* _SUPPLIED PASSAGE_:
Monday, May 19, 2014

Tea Partier (the fête not the fright)

Go Westbeth, young man and woman!
This past Sunday we had the pleasure of attending a Tea Party, given by Debra Rapoport and Stan Satlin. Debra is a milliner and maker of jewelry and one of the stars of the new documentary, "Advanced Style." Stan is a musician. Stan was gracious enough to host the party in his apartment in the storied artists' housing, Westbeth, in the far West Village in New York City.
 The occasion called for the utmost
in the utter ultimate of dresses so
I donned my new Alpana Bawa dress.
Alpana found this gorgeous embroidered fabric
and fashioned dresses and blouses with it.
I paired it with my Nuit et Jour beads
with blingy-bling, aka a huge faux diamond bauble.
 Stan has the most charming apartment in Westbeth filled with art.
Richard is wearing his new Saint Laurie Madras jacket and blue pant
with a lime-green linen shirt.
 Beautiful Elke Kuhn with her Bakelite and bangles.
Her jacket is from Gundrun Sjoden.
She collects the felt flowers which adorn her hat
on her trips to Copenhagen, where her son lives.
 Objects of interests in Stan's apartment.
 Debra made this mask of the Statue of Liberty
from a piece of metal found on the street.
 Stan at left of Jimmy Carter.
Stan has been collecting Americana to honor Nelson Mandela's
birthday. Stan's "Auratorio Americana: Songs of Peace,
Love and Spirituality" will be performed at an event called
"Footsteps of Mandela" at Riverside Church on July 18 at 7 p.m.
 Stan Satlin
 A flying mermaid.

* _GIVEN INSTRUCTION 1_:
Copy every line of the records below word for word, leaving out the pictures.

Document and screenshot pointing entries:
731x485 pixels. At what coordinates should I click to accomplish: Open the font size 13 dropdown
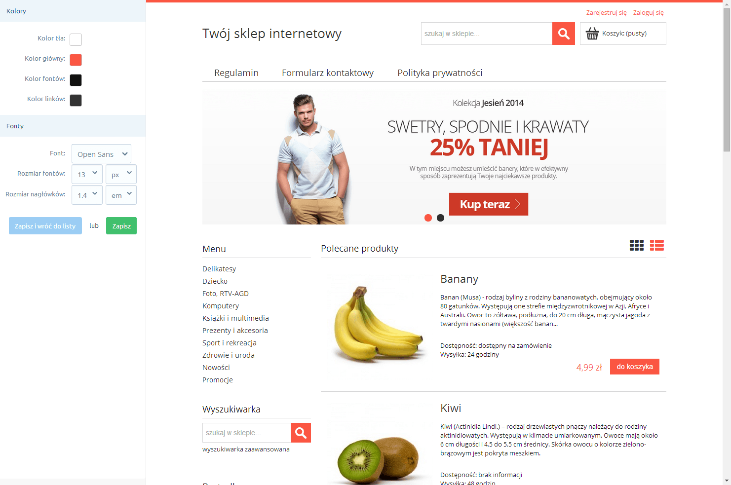click(87, 174)
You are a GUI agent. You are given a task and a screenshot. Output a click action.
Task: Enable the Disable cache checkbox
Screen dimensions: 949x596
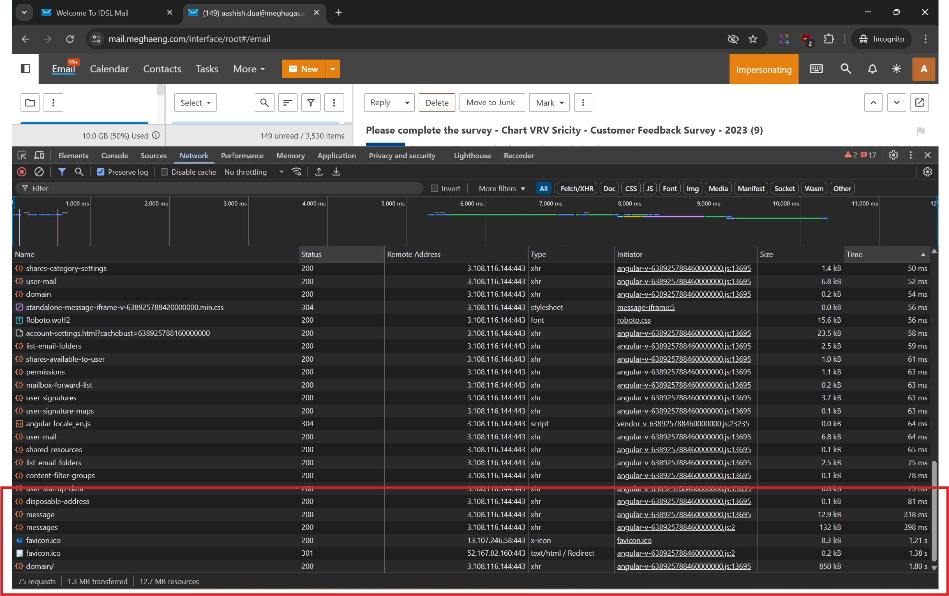pyautogui.click(x=164, y=172)
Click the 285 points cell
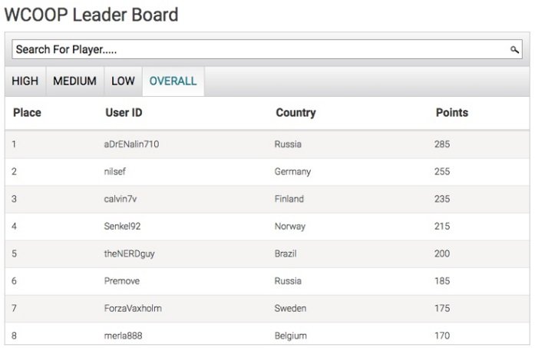 click(x=442, y=144)

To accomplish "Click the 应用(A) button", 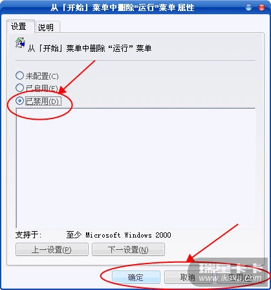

* _GIVEN INSTRUCTION 2_:
In the tea party post, where and when will Stan's "Auratorio Americana: Songs of Peace, Love and Spirituality" be performed?

* _ANSWER 1_:
731x485 pixels. At what coordinates should I click to accomplish: Open the font size 13 dropdown
click(87, 174)
You are a GUI agent. You are given a task and a screenshot. Output a click action.
Task: Enable the Disable cache checkbox
Screen dimensions: 949x596
pyautogui.click(x=164, y=172)
Click the 285 points cell
 click(x=442, y=144)

To accomplish "Click the 应用(A) button", 

* _ANSWER 2_:
At an event called "Footsteps of Mandela" at Riverside Church on July 18 at 7 p.m.